Artificial Intelligence

Artificial Intelligence (AI) is the most highly sophisticated technology ever developed. However, it is not nearly as new as to think. It has undergone several changes from the year 1950.

  • The first generation of AI was used as ‘descriptive analytics,’
  • The second generation of AI was used as ‘diagnostic analytics.’
  • The third and current generation is used as ‘predictive analytics.’

While predictive analytics can be beneficial and save time for data scientists, it is still entirely dependent on historical inputs.

Data scientists are left helpless when faced with new, unknown scenarios.

To have accurate “artificial intelligence,” we need machines that can “think” independently, especially when faced with unfamiliar situations.

We need AI that cannot analyze the data shown but expresses a feeling when something does not add.

In short, AI uses that has mimics as “Human Intuition.”

Human Intuitions

The fourth generation of AI is called ‘artificial intuition,’ which enables the computers to recognize the threats and opportunities without being told allow to decisions without specifically being instructed on how to do.

It is similar to a seasoned detective who enters a crime scene and knows which something does not seem correct. Alternatively, an experienced investor who can manage a trend before anybody does.

The concept of artificial intuition was considered impossible five years ago.

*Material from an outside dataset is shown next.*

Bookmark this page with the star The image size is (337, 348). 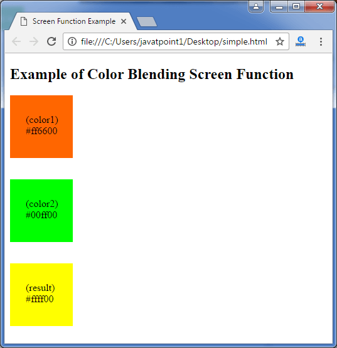click(x=280, y=41)
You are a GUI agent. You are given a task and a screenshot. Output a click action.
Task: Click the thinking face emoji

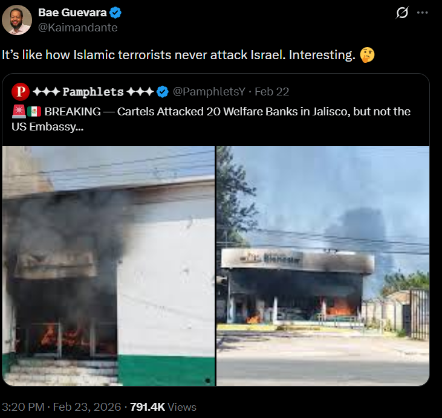[x=367, y=55]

Now, organizations like Google, Amazon, and IBM are developing solutions, but a few companies have already managed to operationalize it.

Benefits of Artificial Intelligence Technology that help Humans

How does it work?

How does artificial intuition accurately analyze anonymous data without any historical context to point it in the right direction?

The answer lies inside itself.

Once presented with a current dataset, artificial intuition’s complex algorithms can identify any correlations or anomalies between data points.

It does not happen automatically. However, instead of developing a quantitative model for processing data, human intuition applies to the qualitative method.

It analyzes the dataset and develops a conceptual language that represents the overall configuration as observed.

This language uses various mathematical models such as

  • Matrices
  • Euclidean and multidimensional space
  • Linear equations and eigenvalues to represent as an enlarged image.

It envisions this enlarged image as a puzzle; artificial intuition can glance at the completed puzzle from scratch. And then, it works backward to fill in the gaps based on the Eigen vector’s interrelationships.

In linear algebra, this eigenvector is a nonzero vector that changes by a scalar factor when applying the linear transformation.

This concept assists in imagining anomalous identifiers. Eigenvector does not fit into the immense imagination, is undetermined.

How to use Artificial Intuition?

Artificial intuition can be applied globally as Artificial Intelligence fourth industrial technology but is currently making considerable headways for financial support.

Large global banks are increasing effect to detect sophisticated new financial cybercrime schemes, including

  • Money laundering
  • Fraud
  • ATM Hacks

Anonymous financial activity is usually hidden among thousands and thousands of transactions with their own set of connection parameters.

By using a too complex mathematical algorithm, artificial intuition rapidly recognizes the five most significant limitations for analysis.

In 99.9% of the cases, when analysts get the five most important ingredients and interconnections out of tens of hundreds, they immediately identify the type of crime being presented. Artificial intuition can produce accurate data, identify this data, and detect it with a higher accuracy level. Moreover, a lower level of false positives and present it easy for the perfect analysis.

Hidden, such relationships for innocent transactions, artificial intuition detects and alerts banks with the “unknowns.” Not only that, the data is explained that is traced and logged into it. It enables bank analysts to design enforced anonymous activity reports to the Financial Crimes Enforcement Network (FCEN).

How artificial intuition affects workplaces?

Artificial intuition is not intended to provide service as a replacement for human instinct. It is an additional tool that helps people that perform their jobs efficiently.

In the banking example shown above, artificial intuition not making any final decisions independently. The analyst’s job is to review the identified transactions and confirm the machine’s suspicions.

AI has undoubtedly come a long way since Alan Turing first presented the concept back in the early 1950s.  Artificial intuition marks the point when AI indeed became “intelligent.”